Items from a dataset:
━━━━
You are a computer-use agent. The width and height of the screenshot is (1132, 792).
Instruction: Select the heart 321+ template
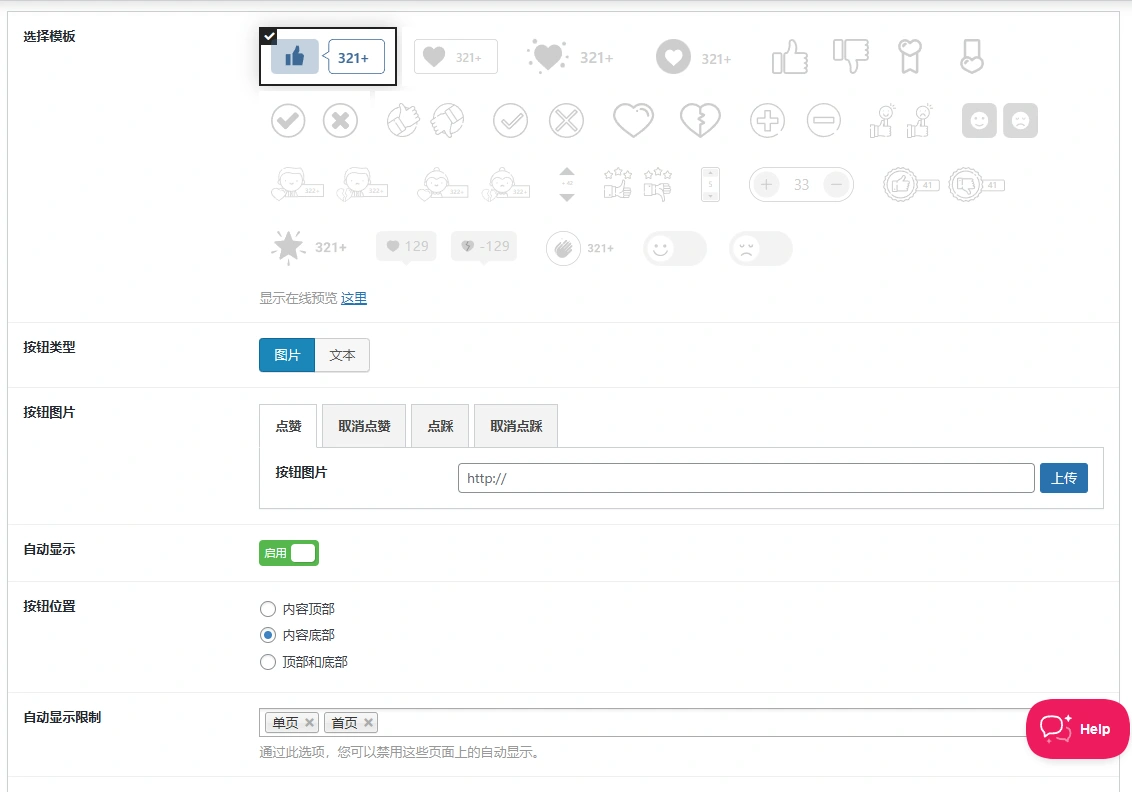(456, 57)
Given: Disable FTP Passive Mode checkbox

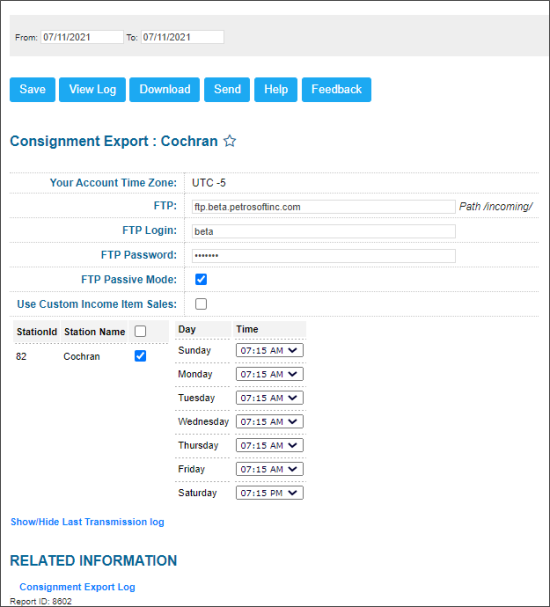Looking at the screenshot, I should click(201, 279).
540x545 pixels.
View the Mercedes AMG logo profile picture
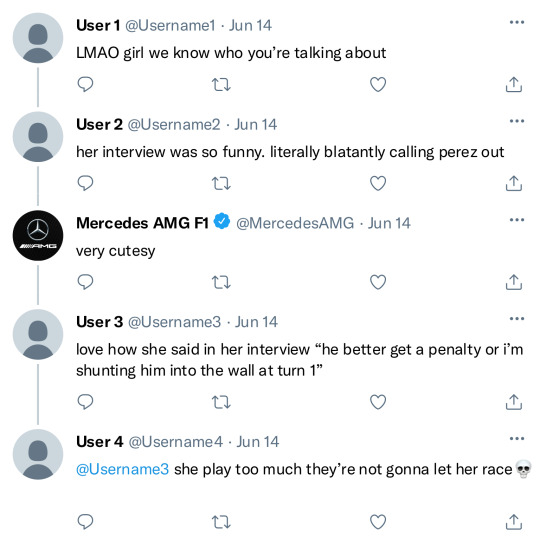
━━━━
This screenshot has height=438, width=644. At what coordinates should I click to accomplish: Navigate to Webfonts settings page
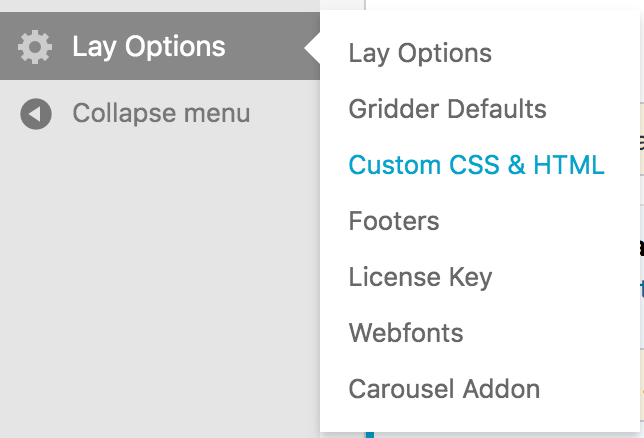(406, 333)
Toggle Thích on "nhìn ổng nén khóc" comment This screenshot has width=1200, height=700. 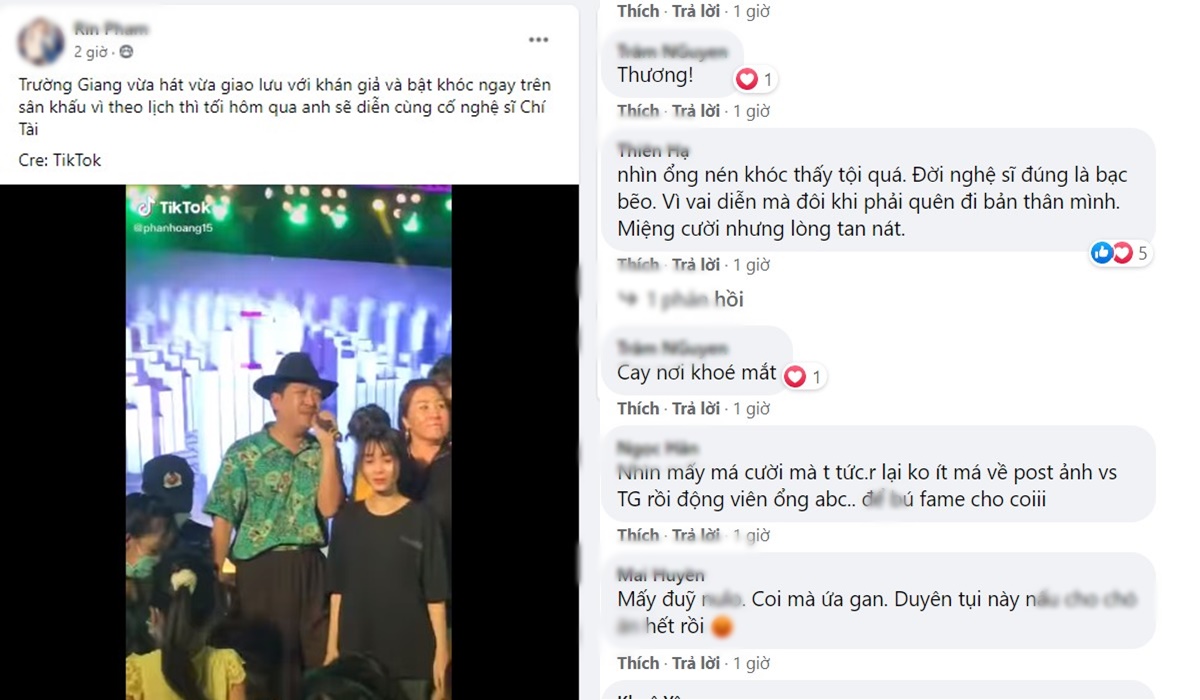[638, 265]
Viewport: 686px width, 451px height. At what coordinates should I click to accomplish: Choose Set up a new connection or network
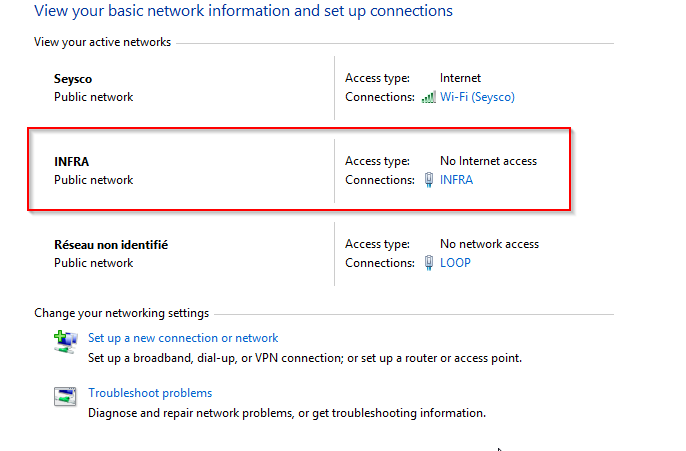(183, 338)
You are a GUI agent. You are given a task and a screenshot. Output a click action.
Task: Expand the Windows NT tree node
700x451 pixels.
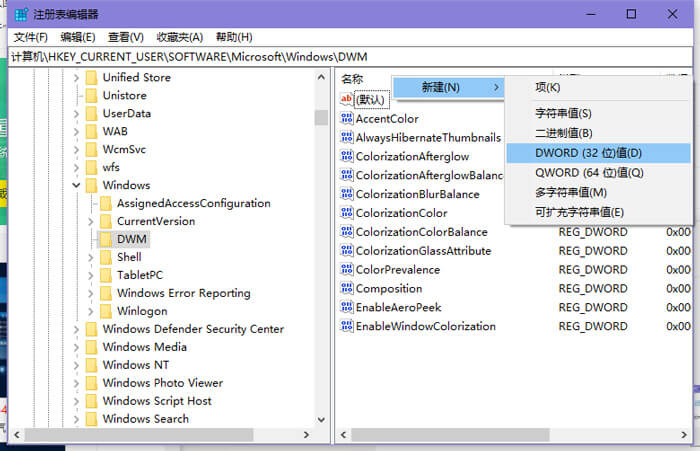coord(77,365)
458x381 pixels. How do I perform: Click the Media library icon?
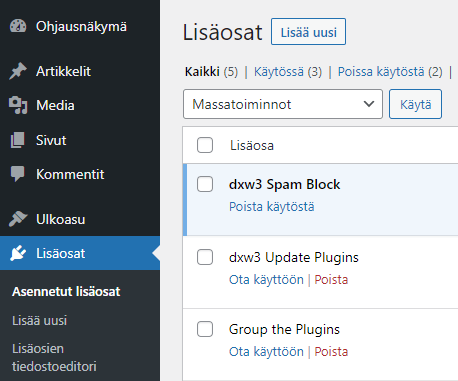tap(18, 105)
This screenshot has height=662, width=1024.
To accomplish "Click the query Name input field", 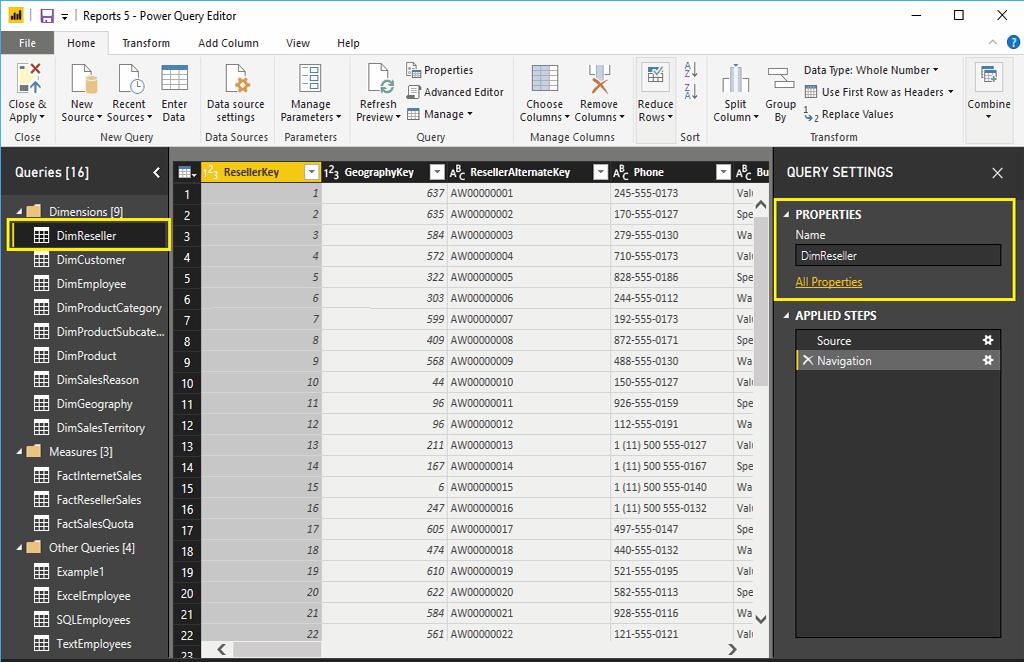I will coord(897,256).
━━━━
**Task to complete**
Answer with one number only: how many lines in the data contain the word "agent"?

**Your solution**
2